I was worried about this air and moisture being in the system when recharging the system with R134. I questioned everyone I encountered about this and the consensus was: the air will reduce the efficiency of the system but a very insignificant amount (this air was referred to as incompressible gases), and the moisture in the system with R134 isn't near the problem as R12 (the moisture will be a very small amount in the air and will be removed by the receiver/dryer - a must replace part). The concern about moisture in R134 is not the acid thing but that it if cold enough and in large amounts will freeze up a line (blocking it) and cause the compressor overpressurize a portion of the system (I.e. explode, that's why I reset my antifreeze switch to 42 degrees F). Also, as long as the system is opened for only a short amount of time, there should no problem of moisture contamination. The problem arises when a car's system has a leak, depressurizes, then warms up and cools down with the starting and stopping of the engine. This expansion of the air in the lines and subsequent compression draws moisture in, and it will collect in significant amounts.

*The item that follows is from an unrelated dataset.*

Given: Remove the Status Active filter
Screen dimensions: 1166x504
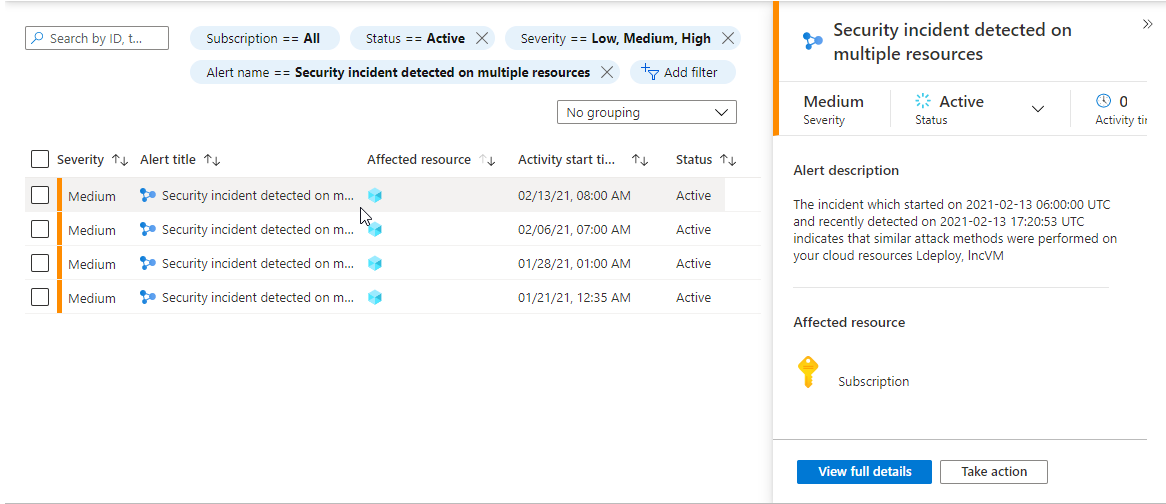Looking at the screenshot, I should pyautogui.click(x=482, y=39).
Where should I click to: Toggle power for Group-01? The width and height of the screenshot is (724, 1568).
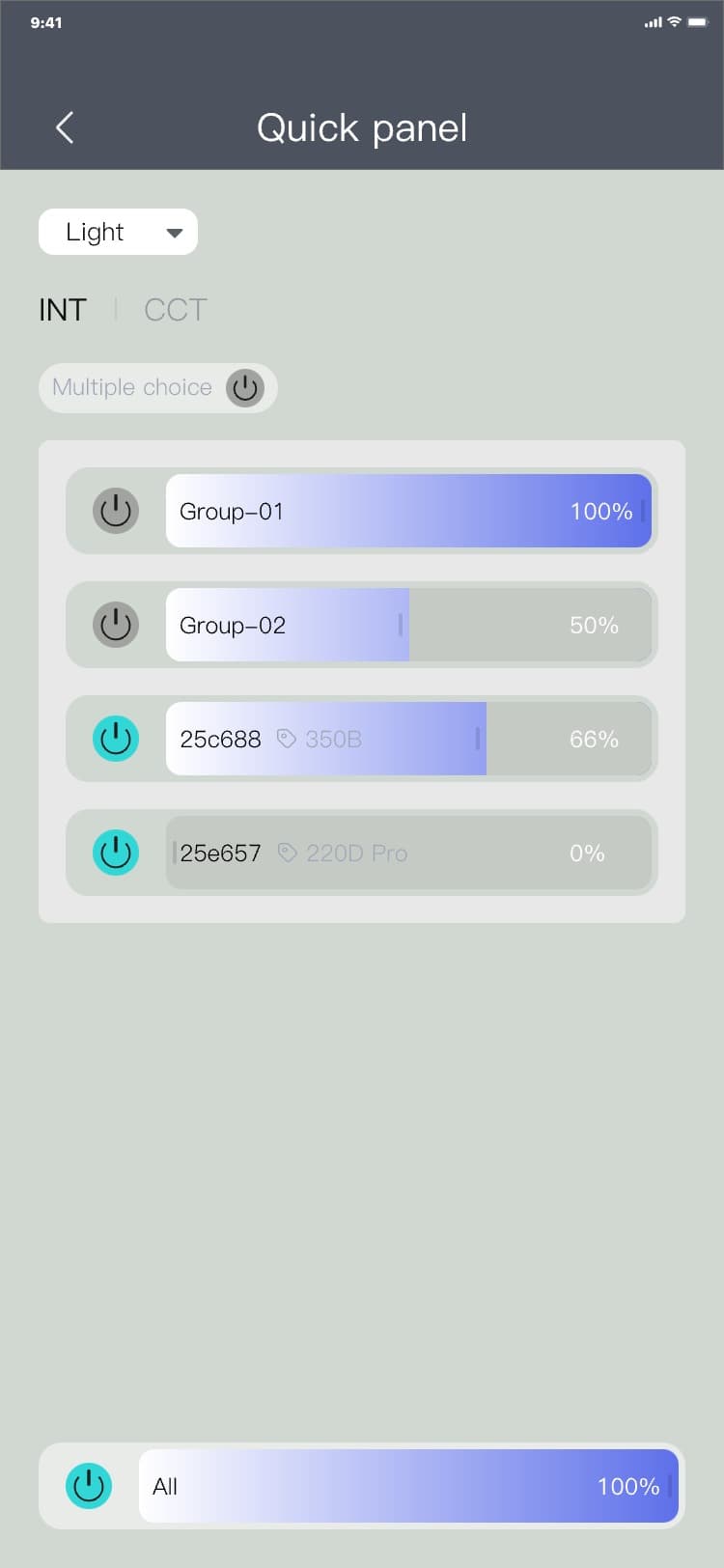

I like the idea of having my system evacuated, but I don't have the equipment. I was told repeatedly that the difference will not be noticeable. Also, to remove the amounts of moisture present for only opening the system up for a short amount of time would require an evacuation of the system for about 24 hours (good luck on finding a shop who will maintain a vacuum for any longer than it takes to see that the vacuum is being maintained). Besides, if I have to let a "professional" tamper with my system, I'll be back in the same boat as I was with my R12 system (no one could do it).
It is possible to partially evacuate AC systems without an external pump. I haven't had to work on my 928 :) - but if the system has fittings for both high and low sides - it goes like this:
Hook up guages (high and low sides), bridge low pressure switch to allow system to run w/out charge (is there one?), start and run system, crack open high side, low side closed. You should hear and feel gas exiting red (high) hose. Low side guage should start showing a partial vacuum! Do this for a while (we're ad libbing now aren't we?) Shut down high side valve. Shut off vehicle and system. Observe low side guage to see if it holds this 'vacuum'. Charge as normal.